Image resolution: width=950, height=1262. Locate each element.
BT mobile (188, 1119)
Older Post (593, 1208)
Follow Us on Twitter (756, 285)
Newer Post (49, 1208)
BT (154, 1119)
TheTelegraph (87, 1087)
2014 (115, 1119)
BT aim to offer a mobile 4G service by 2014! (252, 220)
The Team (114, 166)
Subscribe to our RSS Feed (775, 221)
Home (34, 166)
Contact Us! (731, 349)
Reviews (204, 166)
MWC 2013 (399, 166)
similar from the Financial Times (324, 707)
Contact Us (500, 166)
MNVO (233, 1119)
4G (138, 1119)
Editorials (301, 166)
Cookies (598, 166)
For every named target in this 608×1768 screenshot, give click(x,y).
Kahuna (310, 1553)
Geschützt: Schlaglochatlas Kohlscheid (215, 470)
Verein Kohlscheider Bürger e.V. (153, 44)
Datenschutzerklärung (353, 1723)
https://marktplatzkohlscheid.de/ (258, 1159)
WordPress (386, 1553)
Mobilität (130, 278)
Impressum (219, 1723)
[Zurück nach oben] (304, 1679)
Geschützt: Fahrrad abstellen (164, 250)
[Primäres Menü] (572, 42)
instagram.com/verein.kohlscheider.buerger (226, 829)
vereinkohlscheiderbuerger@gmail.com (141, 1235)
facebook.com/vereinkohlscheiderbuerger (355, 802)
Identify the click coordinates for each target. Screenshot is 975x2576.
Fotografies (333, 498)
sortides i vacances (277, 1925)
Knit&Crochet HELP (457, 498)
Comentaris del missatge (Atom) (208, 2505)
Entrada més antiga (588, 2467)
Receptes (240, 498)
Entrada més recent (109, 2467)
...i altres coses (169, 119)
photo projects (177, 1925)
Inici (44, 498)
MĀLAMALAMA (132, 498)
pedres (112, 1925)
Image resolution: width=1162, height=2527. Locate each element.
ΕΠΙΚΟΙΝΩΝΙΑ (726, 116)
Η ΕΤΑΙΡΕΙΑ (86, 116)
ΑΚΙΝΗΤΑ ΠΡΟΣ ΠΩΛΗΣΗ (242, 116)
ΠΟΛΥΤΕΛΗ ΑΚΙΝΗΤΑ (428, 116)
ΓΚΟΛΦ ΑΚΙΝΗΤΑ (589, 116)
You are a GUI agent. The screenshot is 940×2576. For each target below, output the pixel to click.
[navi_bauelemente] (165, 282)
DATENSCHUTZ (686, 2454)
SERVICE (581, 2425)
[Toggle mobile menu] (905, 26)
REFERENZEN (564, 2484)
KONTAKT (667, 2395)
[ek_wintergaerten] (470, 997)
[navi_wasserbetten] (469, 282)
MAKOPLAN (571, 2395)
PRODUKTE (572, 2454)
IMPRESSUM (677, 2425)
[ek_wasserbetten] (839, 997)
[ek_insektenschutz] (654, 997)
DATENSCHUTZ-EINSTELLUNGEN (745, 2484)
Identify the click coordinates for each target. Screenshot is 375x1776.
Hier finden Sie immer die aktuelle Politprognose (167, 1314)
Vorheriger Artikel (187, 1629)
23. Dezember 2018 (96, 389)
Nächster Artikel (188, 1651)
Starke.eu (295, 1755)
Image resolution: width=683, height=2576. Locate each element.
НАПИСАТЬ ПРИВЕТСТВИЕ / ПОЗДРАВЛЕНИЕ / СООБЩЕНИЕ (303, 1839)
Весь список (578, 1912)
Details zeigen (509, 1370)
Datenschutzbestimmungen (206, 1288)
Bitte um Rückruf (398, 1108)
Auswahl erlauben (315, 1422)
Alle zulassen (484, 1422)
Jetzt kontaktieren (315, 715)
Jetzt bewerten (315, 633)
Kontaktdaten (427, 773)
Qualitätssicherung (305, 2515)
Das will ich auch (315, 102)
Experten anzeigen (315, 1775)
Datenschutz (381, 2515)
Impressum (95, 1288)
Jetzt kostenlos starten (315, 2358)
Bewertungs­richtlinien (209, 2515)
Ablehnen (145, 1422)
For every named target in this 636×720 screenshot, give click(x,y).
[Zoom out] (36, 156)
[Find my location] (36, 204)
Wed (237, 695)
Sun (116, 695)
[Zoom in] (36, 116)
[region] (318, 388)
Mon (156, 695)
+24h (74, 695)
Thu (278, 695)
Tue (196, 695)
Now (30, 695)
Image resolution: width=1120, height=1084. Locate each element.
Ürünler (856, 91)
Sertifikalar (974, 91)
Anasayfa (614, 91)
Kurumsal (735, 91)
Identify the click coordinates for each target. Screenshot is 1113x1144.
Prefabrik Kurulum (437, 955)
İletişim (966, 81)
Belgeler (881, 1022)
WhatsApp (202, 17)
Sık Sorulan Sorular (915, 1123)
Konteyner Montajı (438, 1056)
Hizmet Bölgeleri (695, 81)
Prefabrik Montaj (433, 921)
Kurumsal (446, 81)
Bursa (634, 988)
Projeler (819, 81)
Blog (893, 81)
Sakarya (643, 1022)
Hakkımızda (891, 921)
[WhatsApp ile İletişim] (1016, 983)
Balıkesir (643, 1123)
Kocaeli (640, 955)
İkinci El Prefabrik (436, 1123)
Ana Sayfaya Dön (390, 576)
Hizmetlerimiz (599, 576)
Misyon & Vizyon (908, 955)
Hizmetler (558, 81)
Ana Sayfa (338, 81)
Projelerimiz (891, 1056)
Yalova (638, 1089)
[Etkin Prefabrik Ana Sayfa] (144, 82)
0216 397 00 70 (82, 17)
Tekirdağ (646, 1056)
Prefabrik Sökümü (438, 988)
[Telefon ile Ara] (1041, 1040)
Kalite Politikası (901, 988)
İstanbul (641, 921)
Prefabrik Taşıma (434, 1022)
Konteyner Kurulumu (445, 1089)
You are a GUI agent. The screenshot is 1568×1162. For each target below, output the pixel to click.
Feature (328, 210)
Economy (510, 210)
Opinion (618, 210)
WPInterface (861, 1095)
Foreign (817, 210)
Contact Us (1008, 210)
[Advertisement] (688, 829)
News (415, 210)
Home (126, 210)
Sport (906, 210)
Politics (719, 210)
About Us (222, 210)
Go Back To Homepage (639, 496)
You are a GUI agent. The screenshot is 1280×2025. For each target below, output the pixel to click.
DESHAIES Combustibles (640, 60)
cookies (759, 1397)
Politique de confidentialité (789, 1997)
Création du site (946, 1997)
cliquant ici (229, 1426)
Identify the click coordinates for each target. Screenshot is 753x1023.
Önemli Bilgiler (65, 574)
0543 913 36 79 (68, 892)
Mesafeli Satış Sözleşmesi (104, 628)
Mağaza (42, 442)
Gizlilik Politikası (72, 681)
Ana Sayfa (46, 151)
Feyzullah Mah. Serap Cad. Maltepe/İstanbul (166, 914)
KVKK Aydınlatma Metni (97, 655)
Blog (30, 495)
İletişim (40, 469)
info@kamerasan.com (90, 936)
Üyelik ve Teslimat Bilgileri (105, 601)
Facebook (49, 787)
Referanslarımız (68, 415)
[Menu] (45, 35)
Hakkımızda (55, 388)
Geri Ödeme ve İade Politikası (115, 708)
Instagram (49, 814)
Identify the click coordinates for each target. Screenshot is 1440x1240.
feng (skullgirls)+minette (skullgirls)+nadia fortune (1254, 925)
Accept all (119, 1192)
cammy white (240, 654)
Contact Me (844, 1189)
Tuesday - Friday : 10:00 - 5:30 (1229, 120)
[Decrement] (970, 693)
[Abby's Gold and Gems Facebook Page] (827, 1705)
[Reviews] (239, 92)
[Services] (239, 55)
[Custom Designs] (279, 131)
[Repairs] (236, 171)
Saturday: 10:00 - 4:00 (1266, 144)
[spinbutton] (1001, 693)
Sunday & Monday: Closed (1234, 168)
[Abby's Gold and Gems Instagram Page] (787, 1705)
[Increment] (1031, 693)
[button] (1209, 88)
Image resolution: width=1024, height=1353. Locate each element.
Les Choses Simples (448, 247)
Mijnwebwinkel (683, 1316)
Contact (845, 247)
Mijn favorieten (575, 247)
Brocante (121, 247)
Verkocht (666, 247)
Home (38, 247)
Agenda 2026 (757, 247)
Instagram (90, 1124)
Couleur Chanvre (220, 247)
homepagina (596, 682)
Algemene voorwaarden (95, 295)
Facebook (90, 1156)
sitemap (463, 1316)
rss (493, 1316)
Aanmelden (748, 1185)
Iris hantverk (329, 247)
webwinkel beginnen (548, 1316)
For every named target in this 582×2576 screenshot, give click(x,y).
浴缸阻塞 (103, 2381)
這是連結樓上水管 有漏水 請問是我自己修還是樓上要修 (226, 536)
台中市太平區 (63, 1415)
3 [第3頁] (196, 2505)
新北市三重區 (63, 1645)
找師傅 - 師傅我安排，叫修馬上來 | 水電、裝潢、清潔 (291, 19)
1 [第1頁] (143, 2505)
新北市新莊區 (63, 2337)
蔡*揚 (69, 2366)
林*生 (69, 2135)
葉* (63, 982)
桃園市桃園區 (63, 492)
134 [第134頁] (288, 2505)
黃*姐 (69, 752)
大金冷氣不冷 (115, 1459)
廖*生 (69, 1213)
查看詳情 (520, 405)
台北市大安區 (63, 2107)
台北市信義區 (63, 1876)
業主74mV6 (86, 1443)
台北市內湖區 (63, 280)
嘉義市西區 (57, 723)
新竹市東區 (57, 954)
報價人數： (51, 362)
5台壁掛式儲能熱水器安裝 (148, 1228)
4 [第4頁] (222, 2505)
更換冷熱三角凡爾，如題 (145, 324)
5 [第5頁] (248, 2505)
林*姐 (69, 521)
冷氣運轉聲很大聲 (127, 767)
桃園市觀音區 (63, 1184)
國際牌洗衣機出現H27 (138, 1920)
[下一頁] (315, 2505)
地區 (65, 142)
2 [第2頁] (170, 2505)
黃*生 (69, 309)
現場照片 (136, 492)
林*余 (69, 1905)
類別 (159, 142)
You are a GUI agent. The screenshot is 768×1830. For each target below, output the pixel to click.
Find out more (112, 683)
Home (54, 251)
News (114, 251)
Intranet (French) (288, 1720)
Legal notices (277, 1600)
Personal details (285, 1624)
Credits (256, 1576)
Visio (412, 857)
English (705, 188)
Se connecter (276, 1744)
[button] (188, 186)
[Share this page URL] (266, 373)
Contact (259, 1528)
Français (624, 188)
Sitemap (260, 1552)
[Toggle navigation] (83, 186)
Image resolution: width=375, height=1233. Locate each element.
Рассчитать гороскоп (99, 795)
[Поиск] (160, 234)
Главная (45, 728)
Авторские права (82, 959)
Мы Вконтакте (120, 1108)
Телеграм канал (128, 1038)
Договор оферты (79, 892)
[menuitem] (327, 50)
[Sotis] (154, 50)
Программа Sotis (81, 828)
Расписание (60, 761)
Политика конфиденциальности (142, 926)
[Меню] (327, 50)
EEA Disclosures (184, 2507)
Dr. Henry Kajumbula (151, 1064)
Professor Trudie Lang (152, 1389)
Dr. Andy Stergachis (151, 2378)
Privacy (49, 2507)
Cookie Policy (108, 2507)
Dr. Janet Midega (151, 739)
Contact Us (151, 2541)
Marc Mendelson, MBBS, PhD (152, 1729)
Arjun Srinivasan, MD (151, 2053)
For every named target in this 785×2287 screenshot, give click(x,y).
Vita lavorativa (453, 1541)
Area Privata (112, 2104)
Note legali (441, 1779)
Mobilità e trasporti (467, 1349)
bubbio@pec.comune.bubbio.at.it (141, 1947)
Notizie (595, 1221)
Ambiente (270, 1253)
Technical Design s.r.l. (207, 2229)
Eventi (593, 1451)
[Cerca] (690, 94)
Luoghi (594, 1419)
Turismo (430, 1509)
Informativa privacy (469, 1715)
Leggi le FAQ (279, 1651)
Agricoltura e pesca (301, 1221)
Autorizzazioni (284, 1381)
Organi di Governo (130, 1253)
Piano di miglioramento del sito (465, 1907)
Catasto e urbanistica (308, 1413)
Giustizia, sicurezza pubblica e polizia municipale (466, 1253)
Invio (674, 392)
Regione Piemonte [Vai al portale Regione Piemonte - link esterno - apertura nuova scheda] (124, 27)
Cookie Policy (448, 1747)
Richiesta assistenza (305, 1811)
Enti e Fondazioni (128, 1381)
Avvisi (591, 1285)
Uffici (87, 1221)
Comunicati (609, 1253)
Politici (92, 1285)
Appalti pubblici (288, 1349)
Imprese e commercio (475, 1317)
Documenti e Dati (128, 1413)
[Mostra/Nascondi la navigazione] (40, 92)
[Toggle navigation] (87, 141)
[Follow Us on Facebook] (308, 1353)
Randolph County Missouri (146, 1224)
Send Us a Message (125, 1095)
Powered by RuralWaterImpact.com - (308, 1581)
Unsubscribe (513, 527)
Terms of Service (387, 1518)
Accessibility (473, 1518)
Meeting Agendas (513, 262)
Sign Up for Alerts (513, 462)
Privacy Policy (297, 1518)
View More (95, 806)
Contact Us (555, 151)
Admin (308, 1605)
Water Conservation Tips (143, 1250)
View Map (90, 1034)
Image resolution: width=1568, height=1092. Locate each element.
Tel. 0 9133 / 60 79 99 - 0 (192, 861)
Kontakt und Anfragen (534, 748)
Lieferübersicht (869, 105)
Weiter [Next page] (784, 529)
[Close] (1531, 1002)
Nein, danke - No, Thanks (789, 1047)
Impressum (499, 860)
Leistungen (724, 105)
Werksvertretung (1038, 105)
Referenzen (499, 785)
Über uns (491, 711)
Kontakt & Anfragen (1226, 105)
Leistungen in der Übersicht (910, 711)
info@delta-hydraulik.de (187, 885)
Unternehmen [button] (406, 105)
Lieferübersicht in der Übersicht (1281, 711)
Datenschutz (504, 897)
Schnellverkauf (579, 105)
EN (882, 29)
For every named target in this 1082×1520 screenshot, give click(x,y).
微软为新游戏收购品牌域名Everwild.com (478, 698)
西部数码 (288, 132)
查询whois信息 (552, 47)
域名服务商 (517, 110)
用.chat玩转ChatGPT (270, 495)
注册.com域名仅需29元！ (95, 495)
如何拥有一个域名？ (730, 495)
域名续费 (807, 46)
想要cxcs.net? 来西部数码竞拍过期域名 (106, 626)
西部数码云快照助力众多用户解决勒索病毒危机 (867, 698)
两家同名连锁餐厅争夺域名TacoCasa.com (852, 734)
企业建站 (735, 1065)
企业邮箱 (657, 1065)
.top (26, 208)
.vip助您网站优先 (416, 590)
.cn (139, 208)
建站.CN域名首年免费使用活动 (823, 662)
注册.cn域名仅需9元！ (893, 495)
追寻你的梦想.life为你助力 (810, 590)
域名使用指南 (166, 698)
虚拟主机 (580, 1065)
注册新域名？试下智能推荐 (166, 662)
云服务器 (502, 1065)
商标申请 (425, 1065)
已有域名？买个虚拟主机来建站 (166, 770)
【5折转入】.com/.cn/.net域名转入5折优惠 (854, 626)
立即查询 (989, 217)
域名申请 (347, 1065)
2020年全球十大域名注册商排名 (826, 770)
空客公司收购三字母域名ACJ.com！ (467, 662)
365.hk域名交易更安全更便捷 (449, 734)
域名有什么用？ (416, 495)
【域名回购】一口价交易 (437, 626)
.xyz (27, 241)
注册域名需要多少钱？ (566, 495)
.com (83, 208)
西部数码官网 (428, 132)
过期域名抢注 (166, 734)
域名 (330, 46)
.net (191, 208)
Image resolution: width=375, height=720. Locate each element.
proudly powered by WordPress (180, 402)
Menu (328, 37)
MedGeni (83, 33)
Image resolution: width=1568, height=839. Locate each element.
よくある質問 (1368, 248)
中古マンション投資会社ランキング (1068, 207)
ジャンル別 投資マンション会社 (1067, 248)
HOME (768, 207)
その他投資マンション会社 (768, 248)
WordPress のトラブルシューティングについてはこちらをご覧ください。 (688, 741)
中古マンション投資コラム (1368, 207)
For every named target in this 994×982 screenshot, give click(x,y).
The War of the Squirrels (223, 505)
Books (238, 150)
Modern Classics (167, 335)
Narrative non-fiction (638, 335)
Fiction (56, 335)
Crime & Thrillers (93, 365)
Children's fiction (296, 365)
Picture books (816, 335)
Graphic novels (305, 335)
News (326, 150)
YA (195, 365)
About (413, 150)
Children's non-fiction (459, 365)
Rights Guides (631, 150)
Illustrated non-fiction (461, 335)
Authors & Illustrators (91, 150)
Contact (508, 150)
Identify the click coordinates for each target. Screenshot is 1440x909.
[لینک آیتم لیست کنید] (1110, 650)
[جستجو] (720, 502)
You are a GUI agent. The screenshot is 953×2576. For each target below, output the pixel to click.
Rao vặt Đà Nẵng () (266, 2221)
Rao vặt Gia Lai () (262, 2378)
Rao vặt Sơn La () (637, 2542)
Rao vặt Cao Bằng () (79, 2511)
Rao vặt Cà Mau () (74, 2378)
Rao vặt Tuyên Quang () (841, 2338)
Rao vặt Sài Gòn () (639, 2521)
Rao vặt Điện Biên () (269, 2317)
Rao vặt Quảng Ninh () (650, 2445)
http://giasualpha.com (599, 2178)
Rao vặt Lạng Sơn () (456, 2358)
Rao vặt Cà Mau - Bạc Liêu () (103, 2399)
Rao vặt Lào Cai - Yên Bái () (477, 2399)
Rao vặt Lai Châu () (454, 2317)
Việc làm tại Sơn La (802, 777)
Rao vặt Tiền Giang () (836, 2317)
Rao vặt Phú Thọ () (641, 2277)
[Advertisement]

****

TASK STATEMENT
Rewrite everything in the material from the line containing "Mijn favorieten (575, 247)" down to the line containing "類別 (159, 142)", changing "Brocante" to "Vintage" and leaving the rest as it is.

RESULT FOR THIS TASK
Mijn favorieten (575, 247)
Vintage (121, 247)
Verkocht (666, 247)
Home (38, 247)
Agenda 2026 (757, 247)
Instagram (90, 1124)
Couleur Chanvre (220, 247)
homepagina (596, 682)
Algemene voorwaarden (95, 295)
Facebook (90, 1156)
sitemap (463, 1316)
rss (493, 1316)
Aanmelden (748, 1185)
Iris hantverk (329, 247)
webwinkel beginnen (548, 1316)
For every named target in this 582×2576 screenshot, give click(x,y).
浴缸阻塞 (103, 2381)
這是連結樓上水管 有漏水 請問是我自己修還是樓上要修 (226, 536)
台中市太平區 (63, 1415)
3 [第3頁] (196, 2505)
新北市三重區 (63, 1645)
找師傅 - 師傅我安排，叫修馬上來 | 水電、裝潢、清潔 (291, 19)
1 [第1頁] (143, 2505)
新北市新莊區 (63, 2337)
蔡*揚 (69, 2366)
林*生 (69, 2135)
葉* (63, 982)
桃園市桃園區 (63, 492)
134 [第134頁] (288, 2505)
黃*姐 (69, 752)
大金冷氣不冷 (115, 1459)
廖*生 (69, 1213)
查看詳情 (520, 405)
台北市大安區 (63, 2107)
台北市信義區 (63, 1876)
業主74mV6 (86, 1443)
台北市內湖區 (63, 280)
嘉義市西區 (57, 723)
新竹市東區 (57, 954)
報價人數： (51, 362)
5台壁掛式儲能熱水器安裝 (148, 1228)
4 [第4頁] (222, 2505)
更換冷熱三角凡爾，如題 (145, 324)
5 [第5頁] (248, 2505)
林*姐 (69, 521)
冷氣運轉聲很大聲 (127, 767)
桃園市觀音區 (63, 1184)
國際牌洗衣機出現H27 (138, 1920)
[下一頁] (315, 2505)
地區 (65, 142)
2 [第2頁] (170, 2505)
黃*生 (69, 309)
現場照片 (136, 492)
林*余 (69, 1905)
類別 (159, 142)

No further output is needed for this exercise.